**Goal:** Please format the entries below as a JSON list of strings, with one string per line and any blank lines left out.

**Records:**
******

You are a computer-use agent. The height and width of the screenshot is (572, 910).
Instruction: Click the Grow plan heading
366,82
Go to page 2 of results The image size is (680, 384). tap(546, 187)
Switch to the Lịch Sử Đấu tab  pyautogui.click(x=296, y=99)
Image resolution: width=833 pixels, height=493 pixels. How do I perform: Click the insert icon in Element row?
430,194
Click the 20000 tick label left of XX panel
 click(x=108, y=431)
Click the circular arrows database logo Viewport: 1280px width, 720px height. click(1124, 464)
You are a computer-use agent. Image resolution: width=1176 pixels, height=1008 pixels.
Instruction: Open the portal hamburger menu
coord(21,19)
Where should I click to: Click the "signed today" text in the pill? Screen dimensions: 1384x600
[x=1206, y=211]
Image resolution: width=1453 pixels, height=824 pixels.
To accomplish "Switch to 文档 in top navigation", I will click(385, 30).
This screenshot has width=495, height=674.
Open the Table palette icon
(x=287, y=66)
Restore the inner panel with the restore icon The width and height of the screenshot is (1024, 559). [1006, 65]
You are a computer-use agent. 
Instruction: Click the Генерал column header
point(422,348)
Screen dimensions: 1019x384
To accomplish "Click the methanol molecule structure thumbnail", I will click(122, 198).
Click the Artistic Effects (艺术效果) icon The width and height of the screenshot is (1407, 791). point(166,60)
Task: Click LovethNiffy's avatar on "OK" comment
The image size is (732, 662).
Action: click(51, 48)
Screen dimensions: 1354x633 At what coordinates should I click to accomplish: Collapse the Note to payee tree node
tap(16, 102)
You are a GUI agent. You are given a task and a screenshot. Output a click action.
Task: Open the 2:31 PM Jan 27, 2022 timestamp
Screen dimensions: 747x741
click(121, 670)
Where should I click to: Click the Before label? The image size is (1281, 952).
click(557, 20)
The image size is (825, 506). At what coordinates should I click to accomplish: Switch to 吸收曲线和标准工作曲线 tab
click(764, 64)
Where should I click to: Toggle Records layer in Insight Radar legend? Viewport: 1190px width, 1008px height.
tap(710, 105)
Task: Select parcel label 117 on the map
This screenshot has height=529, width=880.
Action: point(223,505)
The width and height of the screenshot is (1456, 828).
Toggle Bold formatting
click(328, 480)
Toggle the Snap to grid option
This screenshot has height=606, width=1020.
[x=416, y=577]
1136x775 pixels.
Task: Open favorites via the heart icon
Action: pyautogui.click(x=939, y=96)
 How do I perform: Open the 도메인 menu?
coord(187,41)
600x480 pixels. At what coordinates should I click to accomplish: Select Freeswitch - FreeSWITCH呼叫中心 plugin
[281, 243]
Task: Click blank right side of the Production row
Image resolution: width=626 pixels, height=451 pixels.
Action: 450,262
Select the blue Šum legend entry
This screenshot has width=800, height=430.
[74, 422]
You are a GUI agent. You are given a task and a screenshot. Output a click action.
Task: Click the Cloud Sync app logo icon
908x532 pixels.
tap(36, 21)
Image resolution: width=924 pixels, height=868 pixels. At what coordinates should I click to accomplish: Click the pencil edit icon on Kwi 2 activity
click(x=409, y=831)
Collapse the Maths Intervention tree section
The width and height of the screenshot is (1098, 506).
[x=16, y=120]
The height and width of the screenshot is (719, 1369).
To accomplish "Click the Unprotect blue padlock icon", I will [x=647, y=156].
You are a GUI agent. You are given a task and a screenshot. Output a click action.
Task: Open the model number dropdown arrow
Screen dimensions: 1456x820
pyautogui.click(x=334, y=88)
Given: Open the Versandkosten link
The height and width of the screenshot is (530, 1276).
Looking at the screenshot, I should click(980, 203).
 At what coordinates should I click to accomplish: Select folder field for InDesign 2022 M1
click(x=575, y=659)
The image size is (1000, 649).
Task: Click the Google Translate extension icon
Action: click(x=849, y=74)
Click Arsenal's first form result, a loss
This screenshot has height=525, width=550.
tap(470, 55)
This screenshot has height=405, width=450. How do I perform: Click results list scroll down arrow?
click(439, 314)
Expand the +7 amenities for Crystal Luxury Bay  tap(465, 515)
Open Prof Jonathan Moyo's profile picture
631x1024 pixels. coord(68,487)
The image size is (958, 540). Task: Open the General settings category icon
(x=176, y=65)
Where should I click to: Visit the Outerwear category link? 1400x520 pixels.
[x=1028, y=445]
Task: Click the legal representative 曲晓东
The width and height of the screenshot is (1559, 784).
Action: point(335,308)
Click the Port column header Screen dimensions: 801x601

******

**Result of the task:**
[
  "You are a computer-use agent. The height and width of the screenshot is (572, 910).",
  "Instruction: Click the Grow plan heading",
  "366,82",
  "Go to page 2 of results The image size is (680, 384). tap(546, 187)",
  "Switch to the Lịch Sử Đấu tab  pyautogui.click(x=296, y=99)",
  "Image resolution: width=833 pixels, height=493 pixels. How do I perform: Click the insert icon in Element row?",
  "430,194",
  "Click the 20000 tick label left of XX panel",
  " click(x=108, y=431)",
  "Click the circular arrows database logo Viewport: 1280px width, 720px height. click(1124, 464)",
  "You are a computer-use agent. Image resolution: width=1176 pixels, height=1008 pixels.",
  "Instruction: Open the portal hamburger menu",
  "coord(21,19)",
  "Where should I click to: Click the \"signed today\" text in the pill? Screen dimensions: 1384x600",
  "[x=1206, y=211]",
  "Image resolution: width=1453 pixels, height=824 pixels.",
  "To accomplish \"Switch to 文档 in top navigation\", I will click(385, 30).",
  "This screenshot has width=495, height=674.",
  "Open the Table palette icon",
  "(x=287, y=66)",
  "Restore the inner panel with the restore icon The width and height of the screenshot is (1024, 559). [1006, 65]",
  "You are a computer-use agent. ",
  "Instruction: Click the Генерал column header",
  "point(422,348)",
  "Screen dimensions: 1019x384",
  "To accomplish \"Click the methanol molecule structure thumbnail\", I will click(122, 198).",
  "Click the Artistic Effects (艺术效果) icon The width and height of the screenshot is (1407, 791). point(166,60)",
  "Task: Click LovethNiffy's avatar on \"OK\" comment",
  "The image size is (732, 662).",
  "Action: click(51, 48)",
  "Screen dimensions: 1354x633 At what coordinates should I click to accomplish: Collapse the Note to payee tree node",
  "tap(16, 102)",
  "You are a GUI agent. You are given a task and a screenshot. Output a click action.",
  "Task: Open the 2:31 PM Jan 27, 2022 timestamp",
  "Screen dimensions: 747x741",
  "click(121, 670)",
  "Where should I click to: Click the Before label? The image size is (1281, 952).",
  "click(557, 20)",
  "The image size is (825, 506). At what coordinates should I click to accomplish: Switch to 吸收曲线和标准工作曲线 tab",
  "click(764, 64)",
  "Where should I click to: Toggle Records layer in Insight Radar legend? Viewport: 1190px width, 1008px height.",
  "tap(710, 105)",
  "Task: Select parcel label 117 on the map",
  "This screenshot has height=529, width=880.",
  "Action: point(223,505)",
  "The width and height of the screenshot is (1456, 828).",
  "Toggle Bold formatting",
  "click(328, 480)",
  "Toggle the Snap to grid option",
  "This screenshot has height=606, width=1020.",
  "[x=416, y=577]",
  "1136x775 pixels.",
  "Task: Open favorites via the heart icon",
  "Action: pyautogui.click(x=939, y=96)",
  " How do I perform: Open the 도메인 menu?",
  "coord(187,41)",
  "600x480 pixels. At what coordinates should I click to accomplish: Select Freeswitch - FreeSWITCH呼叫中心 plugin",
  "[281, 243]",
  "Task: Click blank right side of the Production row",
  "Image resolution: width=626 pixels, height=451 pixels.",
  "Action: 450,262",
  "Select the blue Šum legend entry",
  "This screenshot has width=800, height=430.",
  "[74, 422]",
  "You are a GUI agent. You are given a task and a screenshot. Output a click action.",
  "Task: Click the Cloud Sync app logo icon",
  "908x532 pixels.",
  "tap(36, 21)",
  "Image resolution: width=924 pixels, height=868 pixels. At what coordinates should I click to accomplish: Click the pencil edit icon on Kwi 2 activity",
  "click(x=409, y=831)",
  "Collapse the Maths Intervention tree section",
  "The width and height of the screenshot is (1098, 506).",
  "[x=16, y=120]",
  "The height and width of the screenshot is (719, 1369).",
  "To accomplish \"Click the Unprotect blue padlock icon\", I will [x=647, y=156].",
  "You are a GUI agent. You are given a task and a screenshot. Output a click action.",
  "Task: Open the model number dropdown arrow",
  "Screen dimensions: 1456x820",
  "pyautogui.click(x=334, y=88)",
  "Given: Open the Versandkosten link",
  "The height and width of the screenshot is (530, 1276).",
  "Looking at the screenshot, I should click(980, 203).",
  " At what coordinates should I click to accomplish: Select folder field for InDesign 2022 M1",
  "click(x=575, y=659)",
  "The image size is (1000, 649).",
  "Task: Click the Google Translate extension icon",
  "Action: click(x=849, y=74)",
  "Click Arsenal's first form result, a loss",
  "This screenshot has height=525, width=550.",
  "tap(470, 55)",
  "This screenshot has height=405, width=450. How do I perform: Click results list scroll down arrow?",
  "click(439, 314)",
  "Expand the +7 amenities for Crystal Luxury Bay  tap(465, 515)",
  "Open Prof Jonathan Moyo's profile picture",
  "631x1024 pixels. coord(68,487)",
  "The image size is (958, 540). Task: Open the General settings category icon",
  "(x=176, y=65)",
  "Where should I click to: Visit the Outerwear category link? 1400x520 pixels.",
  "[x=1028, y=445]",
  "Task: Click the legal representative 曲晓东",
  "The width and height of the screenshot is (1559, 784).",
  "Action: point(335,308)",
  "Click the Port column header Screen dimensions: 801x601"
]